The Impact of Employee Voice and Compliance Mechanisms on Absenteeism, Discipline, and Turnover

Alexander J.S. Colvin, Penn State University
Rosemary Batt, Cornell University
Jeffrey Keefe, Rutgers University

Suggested Citation
Colvin, A. J. S., Batt, R., & Keefe, J. (2005). The impact of employee voice and compliance mechanisms on absenteeism, discipline, and turnover (CAHRS Working Paper #05-13). Ithaca, NY: Cornell University, School of Industrial and Labor Relations, Center for Advanced Human Resource Studies.

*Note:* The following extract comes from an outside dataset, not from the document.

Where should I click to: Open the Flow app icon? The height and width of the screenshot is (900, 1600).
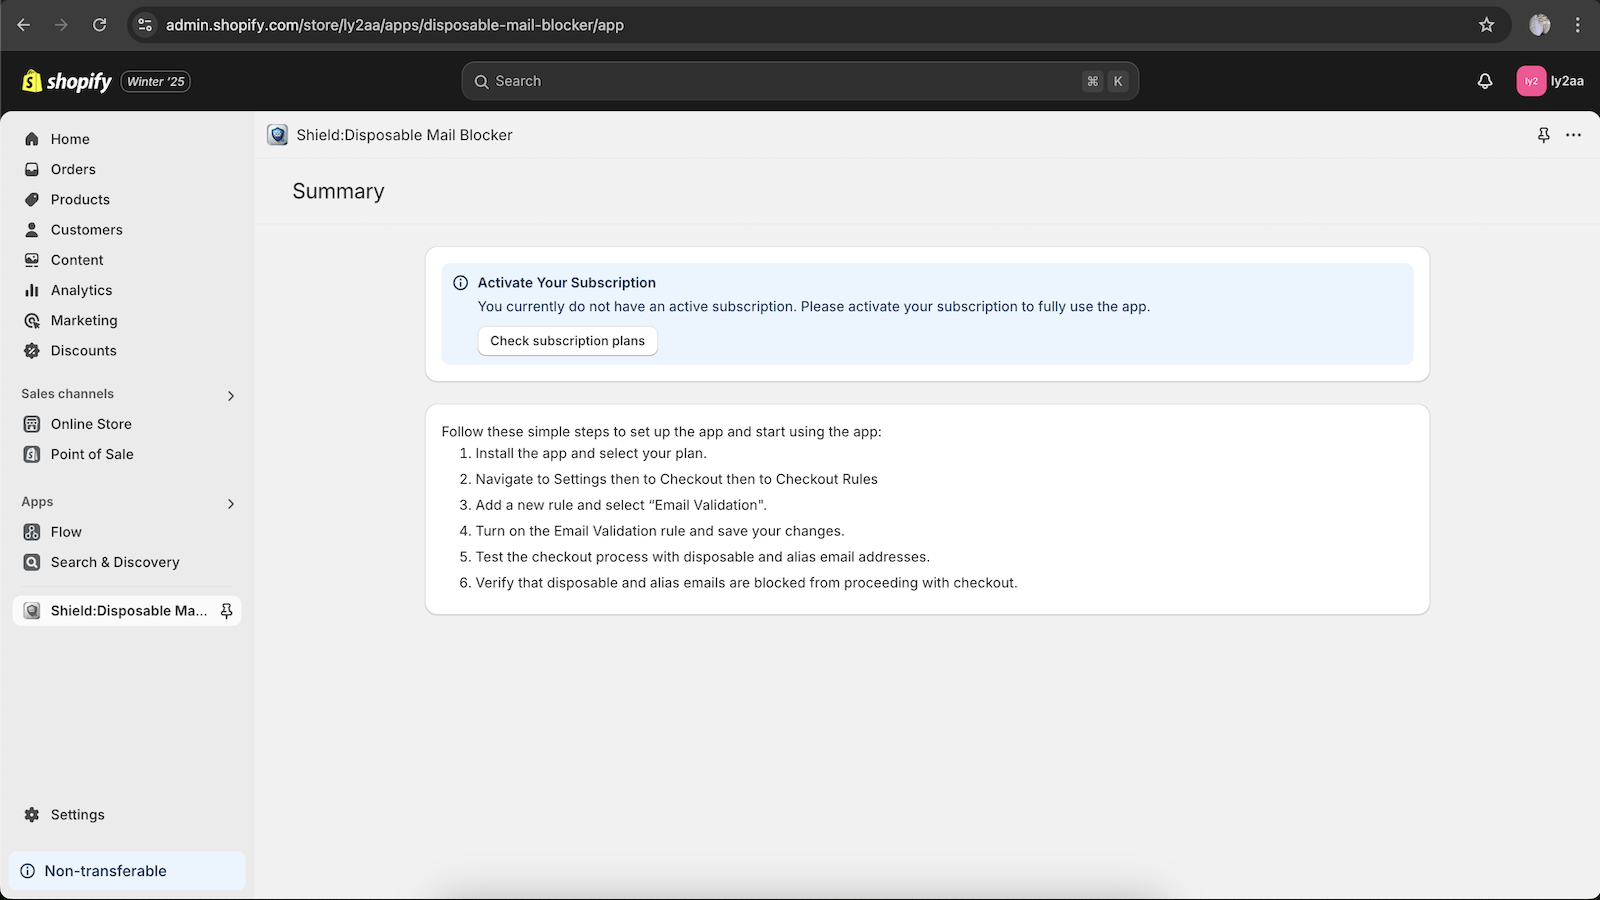click(31, 531)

http://digitalcommons.ilr.cornell.edu/cahrswp/281/

Abstract

This study examines the impact of employee voice and compliance mechanisms on voluntary turnover and other workplace behaviors. Results from analysis of a unique, nationally representative sample of establishments in the telecommunications industry show that voice mechanisms in the form of unions and problem-solving groups are associated with significantly reduced quit rates and dismissal rates. In addition, voice mechanisms in the form of self-directed work teams are associated with lower absenteeism and discipline rates. By contrast, compliance mechanisms in the form of electronic monitoring are associated with higher discipline rates, while the compliance mechanism of strict work rules is associated with both higher quit rates and higher dismissal rates, but lower absenteeism rates. Dismissal rates also partly mediate the relationship between employee voice and compliance mechanisms and quit rates.